Start of Supplied material

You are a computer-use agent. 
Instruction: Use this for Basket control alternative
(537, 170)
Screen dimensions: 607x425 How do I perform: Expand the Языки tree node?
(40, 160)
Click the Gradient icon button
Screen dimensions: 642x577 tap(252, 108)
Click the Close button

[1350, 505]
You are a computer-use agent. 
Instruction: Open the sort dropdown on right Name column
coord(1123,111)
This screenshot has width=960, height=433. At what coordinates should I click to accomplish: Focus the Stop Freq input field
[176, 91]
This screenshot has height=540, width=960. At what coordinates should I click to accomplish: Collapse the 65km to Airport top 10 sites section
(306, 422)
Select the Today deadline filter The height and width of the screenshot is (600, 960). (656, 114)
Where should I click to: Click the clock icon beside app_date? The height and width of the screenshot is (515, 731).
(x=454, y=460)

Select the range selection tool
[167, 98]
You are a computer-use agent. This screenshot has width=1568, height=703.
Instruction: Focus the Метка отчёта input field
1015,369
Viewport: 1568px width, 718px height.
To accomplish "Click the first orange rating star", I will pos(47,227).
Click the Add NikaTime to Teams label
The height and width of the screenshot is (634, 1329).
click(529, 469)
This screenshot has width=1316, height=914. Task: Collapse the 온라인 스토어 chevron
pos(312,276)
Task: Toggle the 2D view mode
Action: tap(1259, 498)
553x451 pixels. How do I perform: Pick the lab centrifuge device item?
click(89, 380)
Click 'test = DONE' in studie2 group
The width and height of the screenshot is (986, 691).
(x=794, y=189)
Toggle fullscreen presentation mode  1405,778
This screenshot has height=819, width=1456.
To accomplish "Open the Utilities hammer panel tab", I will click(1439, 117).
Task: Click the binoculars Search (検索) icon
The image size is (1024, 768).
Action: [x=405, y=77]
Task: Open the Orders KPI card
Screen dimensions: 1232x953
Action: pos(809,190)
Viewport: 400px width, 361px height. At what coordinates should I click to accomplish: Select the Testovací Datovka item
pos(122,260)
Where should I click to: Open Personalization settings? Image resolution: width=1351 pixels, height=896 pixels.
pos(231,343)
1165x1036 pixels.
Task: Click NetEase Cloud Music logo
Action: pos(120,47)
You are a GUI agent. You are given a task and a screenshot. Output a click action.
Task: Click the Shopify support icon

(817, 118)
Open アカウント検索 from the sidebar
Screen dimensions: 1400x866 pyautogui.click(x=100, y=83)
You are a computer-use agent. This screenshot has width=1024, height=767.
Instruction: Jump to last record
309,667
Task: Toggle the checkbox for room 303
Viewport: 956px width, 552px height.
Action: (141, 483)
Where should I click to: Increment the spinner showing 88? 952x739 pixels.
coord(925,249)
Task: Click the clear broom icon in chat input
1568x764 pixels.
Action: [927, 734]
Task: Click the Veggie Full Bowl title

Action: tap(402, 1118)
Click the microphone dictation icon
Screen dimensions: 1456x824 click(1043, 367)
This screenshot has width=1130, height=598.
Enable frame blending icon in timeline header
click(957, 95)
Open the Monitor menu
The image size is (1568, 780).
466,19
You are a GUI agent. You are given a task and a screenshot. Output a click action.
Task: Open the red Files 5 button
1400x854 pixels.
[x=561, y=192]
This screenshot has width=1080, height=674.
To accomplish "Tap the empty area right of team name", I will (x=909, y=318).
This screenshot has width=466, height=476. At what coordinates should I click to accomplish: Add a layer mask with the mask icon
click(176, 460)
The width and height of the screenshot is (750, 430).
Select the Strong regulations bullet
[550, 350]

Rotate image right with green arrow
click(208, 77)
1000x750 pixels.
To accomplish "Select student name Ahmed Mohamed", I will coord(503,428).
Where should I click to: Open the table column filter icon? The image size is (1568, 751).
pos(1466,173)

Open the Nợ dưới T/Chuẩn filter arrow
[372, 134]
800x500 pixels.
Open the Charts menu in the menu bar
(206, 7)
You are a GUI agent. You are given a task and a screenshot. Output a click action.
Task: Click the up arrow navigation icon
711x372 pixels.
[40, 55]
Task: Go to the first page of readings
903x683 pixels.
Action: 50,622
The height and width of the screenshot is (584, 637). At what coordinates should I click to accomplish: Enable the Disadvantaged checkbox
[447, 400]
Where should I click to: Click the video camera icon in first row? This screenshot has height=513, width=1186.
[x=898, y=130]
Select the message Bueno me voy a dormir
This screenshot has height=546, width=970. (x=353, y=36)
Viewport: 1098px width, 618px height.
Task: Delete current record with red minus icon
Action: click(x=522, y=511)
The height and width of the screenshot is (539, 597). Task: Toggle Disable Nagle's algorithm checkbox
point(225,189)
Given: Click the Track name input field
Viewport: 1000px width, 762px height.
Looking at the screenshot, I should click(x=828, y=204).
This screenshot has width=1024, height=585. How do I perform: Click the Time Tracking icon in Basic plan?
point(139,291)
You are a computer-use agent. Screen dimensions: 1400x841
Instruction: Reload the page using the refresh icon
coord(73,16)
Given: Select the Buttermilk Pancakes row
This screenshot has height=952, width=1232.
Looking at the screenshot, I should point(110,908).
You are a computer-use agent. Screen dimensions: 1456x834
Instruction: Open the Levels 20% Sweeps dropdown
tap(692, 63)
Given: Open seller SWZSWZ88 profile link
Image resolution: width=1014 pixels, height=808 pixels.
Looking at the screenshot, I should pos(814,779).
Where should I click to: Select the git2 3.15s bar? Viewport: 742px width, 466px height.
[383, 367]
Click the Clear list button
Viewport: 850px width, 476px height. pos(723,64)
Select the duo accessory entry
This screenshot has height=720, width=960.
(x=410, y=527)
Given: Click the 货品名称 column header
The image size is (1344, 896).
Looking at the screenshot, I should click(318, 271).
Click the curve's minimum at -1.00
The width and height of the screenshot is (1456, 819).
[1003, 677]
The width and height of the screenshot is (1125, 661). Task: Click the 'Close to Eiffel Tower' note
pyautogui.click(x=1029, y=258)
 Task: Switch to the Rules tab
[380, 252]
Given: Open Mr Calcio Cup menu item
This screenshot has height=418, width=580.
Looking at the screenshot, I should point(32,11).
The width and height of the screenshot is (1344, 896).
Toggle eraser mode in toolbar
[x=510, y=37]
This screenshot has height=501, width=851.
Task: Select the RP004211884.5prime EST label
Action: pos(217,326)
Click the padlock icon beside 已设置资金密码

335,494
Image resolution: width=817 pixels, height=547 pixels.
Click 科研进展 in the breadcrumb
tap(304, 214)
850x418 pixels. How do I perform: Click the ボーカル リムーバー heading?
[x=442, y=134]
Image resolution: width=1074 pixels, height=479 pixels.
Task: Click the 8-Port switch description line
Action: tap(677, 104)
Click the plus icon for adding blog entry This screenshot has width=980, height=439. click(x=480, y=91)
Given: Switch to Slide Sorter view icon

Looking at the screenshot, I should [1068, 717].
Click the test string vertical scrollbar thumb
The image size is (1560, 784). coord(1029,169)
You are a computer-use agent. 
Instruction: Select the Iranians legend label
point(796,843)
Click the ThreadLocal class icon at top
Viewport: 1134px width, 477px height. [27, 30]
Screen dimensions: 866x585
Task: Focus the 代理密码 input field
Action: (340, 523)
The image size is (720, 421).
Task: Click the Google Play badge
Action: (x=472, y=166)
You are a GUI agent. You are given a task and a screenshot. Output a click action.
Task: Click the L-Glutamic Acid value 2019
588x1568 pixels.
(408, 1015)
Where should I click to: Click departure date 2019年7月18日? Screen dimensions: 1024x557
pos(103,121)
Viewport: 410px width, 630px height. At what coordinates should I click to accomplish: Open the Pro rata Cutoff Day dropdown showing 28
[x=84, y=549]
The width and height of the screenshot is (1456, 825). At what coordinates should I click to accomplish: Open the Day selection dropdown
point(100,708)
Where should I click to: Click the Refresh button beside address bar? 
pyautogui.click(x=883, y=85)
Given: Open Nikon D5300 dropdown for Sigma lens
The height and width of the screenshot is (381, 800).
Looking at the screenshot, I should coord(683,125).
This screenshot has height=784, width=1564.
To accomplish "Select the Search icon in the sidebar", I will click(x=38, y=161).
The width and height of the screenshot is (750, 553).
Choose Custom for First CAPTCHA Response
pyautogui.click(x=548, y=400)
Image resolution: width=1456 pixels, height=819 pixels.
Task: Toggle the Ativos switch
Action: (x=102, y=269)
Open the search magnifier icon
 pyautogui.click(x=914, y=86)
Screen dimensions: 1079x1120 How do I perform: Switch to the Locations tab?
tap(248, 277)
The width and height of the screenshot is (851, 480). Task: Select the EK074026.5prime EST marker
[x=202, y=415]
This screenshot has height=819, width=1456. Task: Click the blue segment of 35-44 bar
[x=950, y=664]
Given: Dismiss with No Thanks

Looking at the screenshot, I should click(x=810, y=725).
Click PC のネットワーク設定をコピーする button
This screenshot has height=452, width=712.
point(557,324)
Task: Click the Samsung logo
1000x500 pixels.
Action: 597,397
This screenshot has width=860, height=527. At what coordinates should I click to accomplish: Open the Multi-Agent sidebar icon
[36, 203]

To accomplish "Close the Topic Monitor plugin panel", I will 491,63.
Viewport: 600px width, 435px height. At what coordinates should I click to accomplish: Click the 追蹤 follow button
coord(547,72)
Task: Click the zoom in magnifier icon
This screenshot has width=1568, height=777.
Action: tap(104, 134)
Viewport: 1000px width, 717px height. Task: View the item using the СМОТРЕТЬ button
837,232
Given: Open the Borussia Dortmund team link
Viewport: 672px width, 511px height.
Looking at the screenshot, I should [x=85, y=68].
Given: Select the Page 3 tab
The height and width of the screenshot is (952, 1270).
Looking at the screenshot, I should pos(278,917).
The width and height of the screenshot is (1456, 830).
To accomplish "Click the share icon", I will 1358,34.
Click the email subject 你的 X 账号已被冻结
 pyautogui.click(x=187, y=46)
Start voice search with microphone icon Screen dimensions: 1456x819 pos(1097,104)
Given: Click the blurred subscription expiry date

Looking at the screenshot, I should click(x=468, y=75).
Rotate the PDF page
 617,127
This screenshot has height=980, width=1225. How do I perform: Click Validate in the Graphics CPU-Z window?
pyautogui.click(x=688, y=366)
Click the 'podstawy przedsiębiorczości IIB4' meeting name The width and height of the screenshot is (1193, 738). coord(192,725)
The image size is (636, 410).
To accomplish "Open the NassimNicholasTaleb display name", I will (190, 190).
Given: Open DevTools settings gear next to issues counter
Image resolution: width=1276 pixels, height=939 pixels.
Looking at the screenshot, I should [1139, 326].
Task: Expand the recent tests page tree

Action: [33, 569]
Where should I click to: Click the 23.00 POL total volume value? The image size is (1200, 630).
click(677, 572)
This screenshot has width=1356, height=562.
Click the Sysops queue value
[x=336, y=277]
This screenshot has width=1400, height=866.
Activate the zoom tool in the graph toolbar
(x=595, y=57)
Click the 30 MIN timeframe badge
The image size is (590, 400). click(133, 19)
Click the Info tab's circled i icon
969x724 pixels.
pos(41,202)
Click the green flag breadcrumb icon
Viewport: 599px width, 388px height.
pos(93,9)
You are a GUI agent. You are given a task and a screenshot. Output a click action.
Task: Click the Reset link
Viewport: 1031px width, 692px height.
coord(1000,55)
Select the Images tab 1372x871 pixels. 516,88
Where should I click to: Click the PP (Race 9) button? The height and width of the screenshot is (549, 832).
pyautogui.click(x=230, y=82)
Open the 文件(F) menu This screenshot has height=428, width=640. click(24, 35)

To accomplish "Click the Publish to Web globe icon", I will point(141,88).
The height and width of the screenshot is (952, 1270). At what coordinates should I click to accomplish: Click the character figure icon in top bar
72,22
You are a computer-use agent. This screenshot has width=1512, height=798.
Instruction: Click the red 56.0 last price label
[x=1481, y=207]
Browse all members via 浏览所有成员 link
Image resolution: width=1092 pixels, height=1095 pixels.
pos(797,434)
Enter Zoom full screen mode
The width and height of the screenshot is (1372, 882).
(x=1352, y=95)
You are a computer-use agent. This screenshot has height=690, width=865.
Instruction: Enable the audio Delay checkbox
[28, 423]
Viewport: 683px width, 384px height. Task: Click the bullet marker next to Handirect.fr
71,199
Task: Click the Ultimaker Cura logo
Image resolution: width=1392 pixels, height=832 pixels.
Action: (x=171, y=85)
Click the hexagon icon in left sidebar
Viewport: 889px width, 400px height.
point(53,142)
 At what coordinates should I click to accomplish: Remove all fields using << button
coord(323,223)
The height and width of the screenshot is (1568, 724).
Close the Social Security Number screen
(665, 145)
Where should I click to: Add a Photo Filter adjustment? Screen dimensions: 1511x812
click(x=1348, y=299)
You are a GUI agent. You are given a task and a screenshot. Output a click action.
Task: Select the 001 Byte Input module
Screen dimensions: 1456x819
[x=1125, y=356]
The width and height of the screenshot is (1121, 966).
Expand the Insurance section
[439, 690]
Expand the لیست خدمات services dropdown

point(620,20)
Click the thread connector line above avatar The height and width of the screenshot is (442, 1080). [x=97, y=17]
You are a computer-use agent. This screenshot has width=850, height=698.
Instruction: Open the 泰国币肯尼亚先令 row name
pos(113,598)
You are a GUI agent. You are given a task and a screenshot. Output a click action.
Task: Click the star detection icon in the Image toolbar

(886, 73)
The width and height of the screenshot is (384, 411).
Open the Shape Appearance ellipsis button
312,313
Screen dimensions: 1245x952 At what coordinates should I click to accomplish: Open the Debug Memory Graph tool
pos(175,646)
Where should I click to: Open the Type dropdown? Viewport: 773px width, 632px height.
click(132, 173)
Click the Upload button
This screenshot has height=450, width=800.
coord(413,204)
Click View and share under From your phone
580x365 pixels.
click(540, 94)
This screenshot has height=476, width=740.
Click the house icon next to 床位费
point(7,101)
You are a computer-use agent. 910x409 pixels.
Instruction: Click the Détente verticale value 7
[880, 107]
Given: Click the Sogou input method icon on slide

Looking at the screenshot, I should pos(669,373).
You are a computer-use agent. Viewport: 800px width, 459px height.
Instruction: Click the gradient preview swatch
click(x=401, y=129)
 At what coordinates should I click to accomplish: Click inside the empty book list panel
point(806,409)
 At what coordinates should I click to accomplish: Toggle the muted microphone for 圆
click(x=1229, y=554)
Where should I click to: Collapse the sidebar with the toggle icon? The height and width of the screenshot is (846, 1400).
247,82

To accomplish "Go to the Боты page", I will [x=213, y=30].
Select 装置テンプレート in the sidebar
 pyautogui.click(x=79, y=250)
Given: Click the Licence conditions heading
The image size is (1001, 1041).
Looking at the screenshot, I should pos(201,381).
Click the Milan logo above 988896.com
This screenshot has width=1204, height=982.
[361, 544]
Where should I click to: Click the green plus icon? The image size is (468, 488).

End of Supplied material

Direction: Update the records from the line with "Task: Click the Veggie Full Bowl title" up to and including the line with "Action: 50,622" so that "px" takes the place of "pixels" and everything else stays the same. Output only those lines.

Task response:
Task: Click the Veggie Full Bowl title

Action: tap(402, 1118)
Click the microphone dictation icon
Screen dimensions: 1456x824 click(1043, 367)
This screenshot has width=1130, height=598.
Enable frame blending icon in timeline header
click(957, 95)
Open the Monitor menu
The image size is (1568, 780).
466,19
You are a GUI agent. You are given a task and a screenshot. Output a click action.
Task: Open the red Files 5 button
1400x854 px.
[x=561, y=192]
This screenshot has width=1080, height=674.
To accomplish "Tap the empty area right of team name", I will (x=909, y=318).
This screenshot has width=466, height=476. At what coordinates should I click to accomplish: Add a layer mask with the mask icon
click(176, 460)
The width and height of the screenshot is (750, 430).
Select the Strong regulations bullet
[550, 350]

Rotate image right with green arrow
click(208, 77)
1000x750 px.
To accomplish "Select student name Ahmed Mohamed", I will coord(503,428).
Where should I click to: Open the table column filter icon? The image size is (1568, 751).
pos(1466,173)

Open the Nợ dưới T/Chuẩn filter arrow
[372, 134]
800x500 px.
Open the Charts menu in the menu bar
(206, 7)
You are a GUI agent. You are given a task and a screenshot. Output a click action.
Task: Click the up arrow navigation icon
711x372 px.
[40, 55]
Task: Go to the first page of readings
903x683 px.
Action: 50,622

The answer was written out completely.